Sandy Cay, an area situated around 2.5 nautical miles off Pag-asa Island, is situated between Pag-asa and Zamora (Subi) Reef and has been defined as a disappearing high-tide sandbar.

Esperon said the government would not give up an inch of the areas claimed by the Philippines.

“We are not giving away any inch of our claims, nor any part of our entitlements under UNCLOS (United Nations Convention on the Law of the Sea) of 1982 and those of PCA (Permanent Court of Arbitration) tribunal ruling of July 2016,” Esperon added.

On Tuesday last week, Magdalo party list Rep. Gary Alejano said that two Chinese coast guard ships and two Chinese fishing boats are at the sandbars since three days earlier according to the information he has.

Alejano, a former Marines captain, said the Chinese ships even prohibited vessels of the Bureau of Fisheries and Aquatic Resources (BFAR) from going nearby the sandbars, about one to three nautical miles from Pag-asa Island.

Supreme Court Senior Associate Justice Antonio Carpio said last Saturday Chinese ships have virtually occupied “Sandy Cay”.

Carpio added two frigates, a Chinese coast guard vessel and two military fishing boats were reportedly seen in the vicinity.

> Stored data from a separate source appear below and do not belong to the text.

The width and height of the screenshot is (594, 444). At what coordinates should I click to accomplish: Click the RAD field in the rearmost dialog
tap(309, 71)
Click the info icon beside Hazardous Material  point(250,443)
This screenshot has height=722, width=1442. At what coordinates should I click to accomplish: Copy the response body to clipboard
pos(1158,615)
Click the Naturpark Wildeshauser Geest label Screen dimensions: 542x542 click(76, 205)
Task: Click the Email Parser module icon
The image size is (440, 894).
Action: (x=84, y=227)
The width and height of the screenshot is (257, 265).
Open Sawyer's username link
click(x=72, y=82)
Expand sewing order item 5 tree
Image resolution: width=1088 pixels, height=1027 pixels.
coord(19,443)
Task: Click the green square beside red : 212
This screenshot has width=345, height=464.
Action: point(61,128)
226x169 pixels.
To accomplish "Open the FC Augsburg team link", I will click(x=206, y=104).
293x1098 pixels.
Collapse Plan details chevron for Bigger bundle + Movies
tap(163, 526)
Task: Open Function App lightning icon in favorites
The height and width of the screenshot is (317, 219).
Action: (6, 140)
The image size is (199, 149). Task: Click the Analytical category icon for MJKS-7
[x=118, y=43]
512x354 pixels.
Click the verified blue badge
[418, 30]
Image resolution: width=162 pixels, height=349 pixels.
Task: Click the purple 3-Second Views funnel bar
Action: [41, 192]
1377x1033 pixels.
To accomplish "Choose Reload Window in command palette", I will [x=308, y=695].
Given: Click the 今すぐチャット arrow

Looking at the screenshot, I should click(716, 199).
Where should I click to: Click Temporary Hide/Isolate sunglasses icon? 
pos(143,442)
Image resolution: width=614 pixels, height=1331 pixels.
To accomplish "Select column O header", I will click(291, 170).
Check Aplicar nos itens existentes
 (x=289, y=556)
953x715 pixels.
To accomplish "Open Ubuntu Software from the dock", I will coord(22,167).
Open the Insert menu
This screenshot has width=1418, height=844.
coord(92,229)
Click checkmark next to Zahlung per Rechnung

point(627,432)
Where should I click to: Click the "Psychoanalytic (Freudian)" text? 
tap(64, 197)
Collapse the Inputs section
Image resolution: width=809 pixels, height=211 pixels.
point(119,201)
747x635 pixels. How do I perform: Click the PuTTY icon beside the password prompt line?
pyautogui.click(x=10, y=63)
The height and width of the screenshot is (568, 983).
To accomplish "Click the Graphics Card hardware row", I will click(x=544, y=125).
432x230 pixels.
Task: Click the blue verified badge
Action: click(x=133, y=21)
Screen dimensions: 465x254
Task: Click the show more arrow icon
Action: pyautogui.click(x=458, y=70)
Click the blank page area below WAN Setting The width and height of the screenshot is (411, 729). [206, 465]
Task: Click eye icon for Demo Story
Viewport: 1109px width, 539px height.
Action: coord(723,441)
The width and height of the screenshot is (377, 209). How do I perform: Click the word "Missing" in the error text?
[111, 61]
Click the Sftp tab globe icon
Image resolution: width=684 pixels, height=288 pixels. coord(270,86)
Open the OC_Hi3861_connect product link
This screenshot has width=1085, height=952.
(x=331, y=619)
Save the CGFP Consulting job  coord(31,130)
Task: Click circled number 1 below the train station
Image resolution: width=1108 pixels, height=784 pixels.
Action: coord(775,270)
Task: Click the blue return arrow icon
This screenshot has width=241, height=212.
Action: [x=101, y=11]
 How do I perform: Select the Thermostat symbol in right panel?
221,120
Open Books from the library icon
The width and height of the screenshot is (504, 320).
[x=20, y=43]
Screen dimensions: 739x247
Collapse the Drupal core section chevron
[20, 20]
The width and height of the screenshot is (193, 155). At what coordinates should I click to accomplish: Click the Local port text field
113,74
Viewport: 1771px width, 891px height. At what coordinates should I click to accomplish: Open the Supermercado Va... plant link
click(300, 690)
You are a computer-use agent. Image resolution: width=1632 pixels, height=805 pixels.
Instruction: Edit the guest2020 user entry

“Sandy Cay is a Philippine land territory that is being seized – to put it mildly – or being invaded – to put it frankly – by China,” Carpio said.

Carpio also pressed the government to “vigorously protest” what he labeled as an “invasion” of Philippine territory by China.

The Spratly Islands is assumed to be rich in oil and minerals deposits. It is being claimed in part or in whole by the Philippines, and neighboring countries China, Malaysia, Vietnam, Vietnam, Brunei and Taiwan.

“Pag-asa is in the middle of the Spratlys where we have nine occupied high-tide features, islands,” Esperon said. China is occupying seven recently-reclaimed reefs, three of them have three-kilometer airstrips, he added.

“The nearest Chinese airstrip is in Subi reef which is 12.5 NM (nautical miles) southwest from our Pag-asa. It (Subi reef) used to be a low tide feature but it is now 540 hectares,” Esperon stressed.

On the other hand, Armed Forces of the Philippines (AFP) chief Gen. Eduardo Año has declined to confirm or deny the presence of the Chinese ships at the sandbars.